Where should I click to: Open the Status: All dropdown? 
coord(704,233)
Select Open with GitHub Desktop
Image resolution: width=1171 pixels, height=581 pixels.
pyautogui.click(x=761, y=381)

┄┄┄┄┄┄┄┄┄┄┄┄┄┄┄┄┄┄┄┄

**EXERCISE REQUIREMENTS**
Count the lines above that contain the word "Open", and reply with that number alone.

**SOLUTION TO THIS EXERCISE**
2